Supplemental Figure 2. The expression of ferroptosis related genes was dysregulated in Pkd2 mutant kidneys.

Supplemental Figure 3. Depletion of Pkd1 increases the sensitivity of cystic renal epithelial cells to erastin.

Supplemental Figure 4. Treatment with erastin decrease GSH levels but increased cyst-lining epithelial cell proliferation in Pkd1RC/RC kidneys.

Supplemental Figure 5. Treatment with erastin did not promote cyst growth in Pkd1RC/+ mice kidneys.

Supplemental Figure 6. Mitochondrial morphological and function alteration in Pkd1 mutant kidneys treated with erastin or Fer-1.

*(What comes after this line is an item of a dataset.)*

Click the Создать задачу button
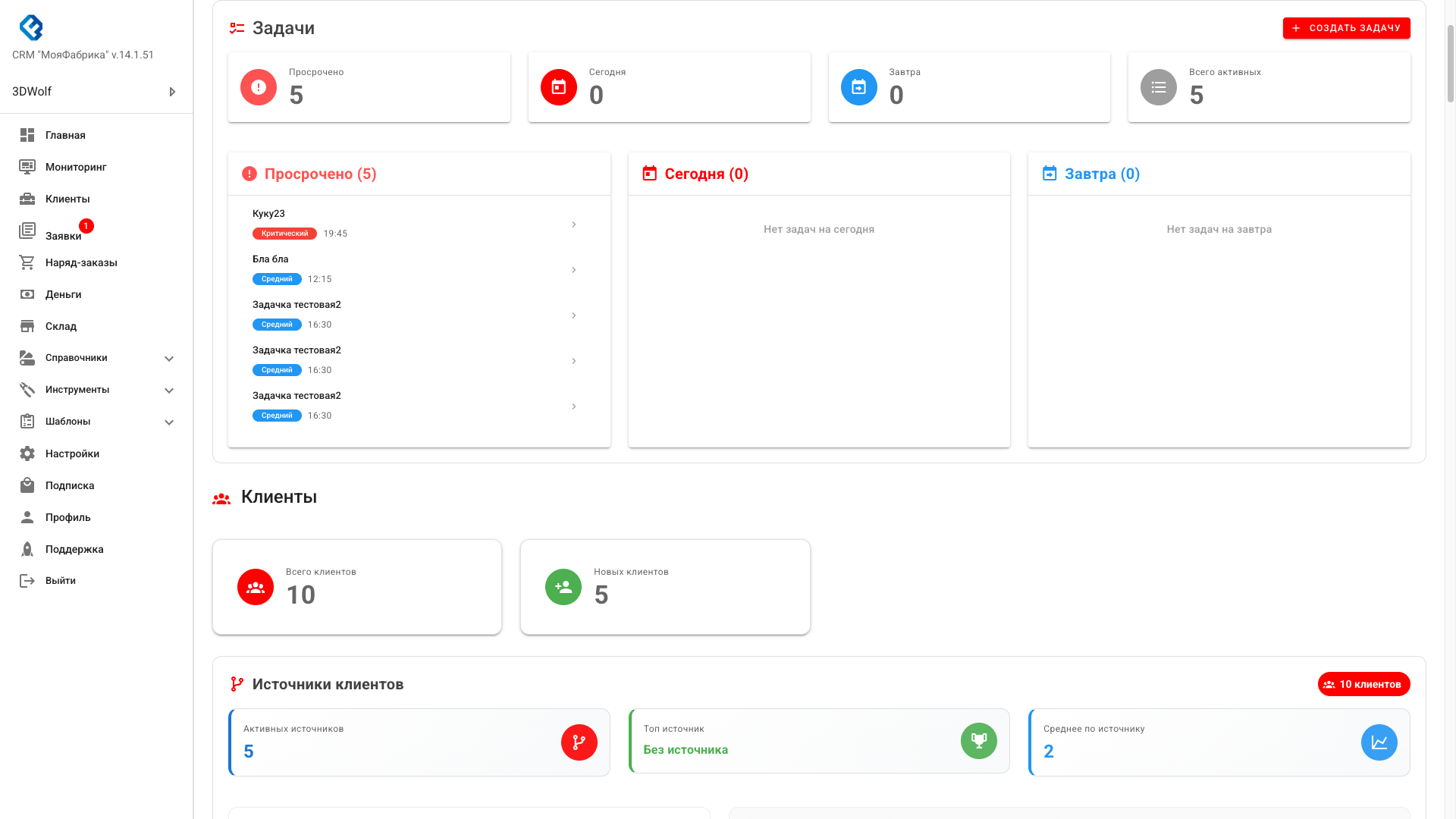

Supplemental Figure 7. Iron metabolism associated genes were dysregulated in Pkd1 mutation renal epithelial cells and tissues treated with erastin or Fer-1.

Supplemental Figure 8. Renal and systemic iron metabolism mediated by IRPs and HO-1 in Pkd1 mutant kidneys.

Supplemental Figure 9. Pkd1 mutant renal epithelial cell proliferation was regulated by 4-HNE produced during ferroptotic process.

Supplemental Figure 10. Pharmacological inhibition of 4HNE decreased the activation of PKD associated signaling pathways and cyst growth in 3D spheroid from mouse IMCD3 cells.

Supplemental Figure 11. The expression of GPX4 was regulated by ATF3 in Pkd1 mutant renal epithelial cells.